Stored data:
··········

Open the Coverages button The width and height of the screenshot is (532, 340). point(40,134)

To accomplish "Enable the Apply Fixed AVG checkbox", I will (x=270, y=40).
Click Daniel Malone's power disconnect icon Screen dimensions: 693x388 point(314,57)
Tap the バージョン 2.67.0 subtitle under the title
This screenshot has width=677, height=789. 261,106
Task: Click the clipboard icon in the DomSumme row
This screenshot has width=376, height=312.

··········

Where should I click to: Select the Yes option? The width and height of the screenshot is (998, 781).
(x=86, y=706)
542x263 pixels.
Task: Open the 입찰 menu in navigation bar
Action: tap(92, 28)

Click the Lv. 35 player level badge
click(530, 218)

··········

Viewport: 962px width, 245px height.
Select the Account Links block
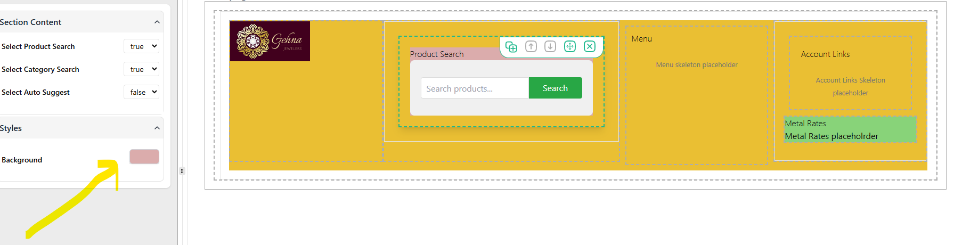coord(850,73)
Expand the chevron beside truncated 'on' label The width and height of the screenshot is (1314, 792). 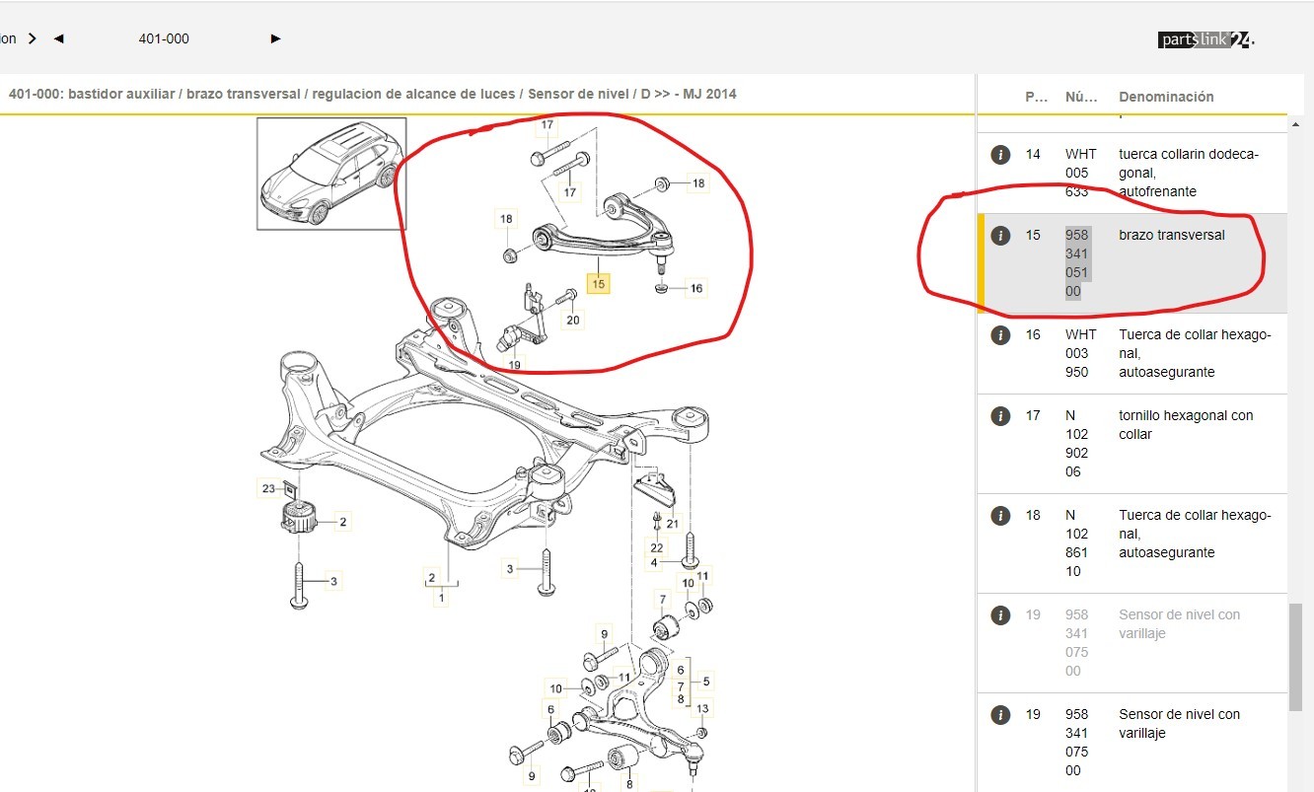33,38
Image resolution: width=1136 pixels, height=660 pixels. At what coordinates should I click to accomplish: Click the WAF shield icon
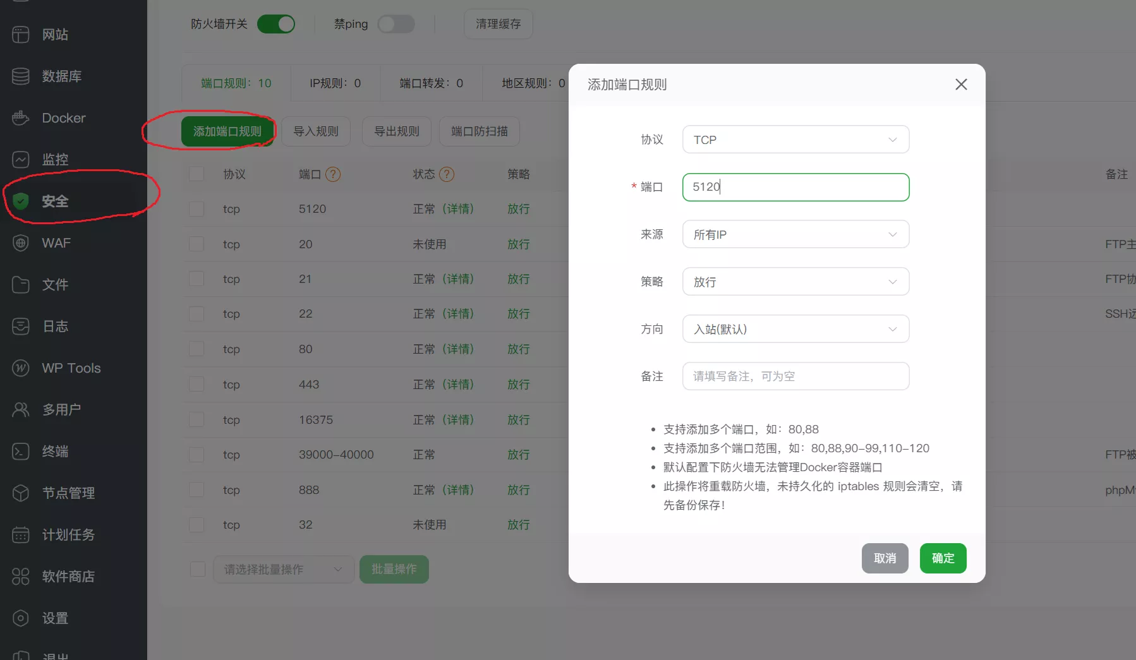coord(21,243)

··········

DIRECTIONS: There is a run of lines above from the one with "Click Daniel Malone's" to the one with "This screenshot has width=376, height=312."; print exactly that run, both ends included, and nothing else.

SOLUTION TO THE PROBLEM:
Click Daniel Malone's power disconnect icon Screen dimensions: 693x388 point(314,57)
Tap the バージョン 2.67.0 subtitle under the title
This screenshot has width=677, height=789. 261,106
Task: Click the clipboard icon in the DomSumme row
This screenshot has width=376, height=312.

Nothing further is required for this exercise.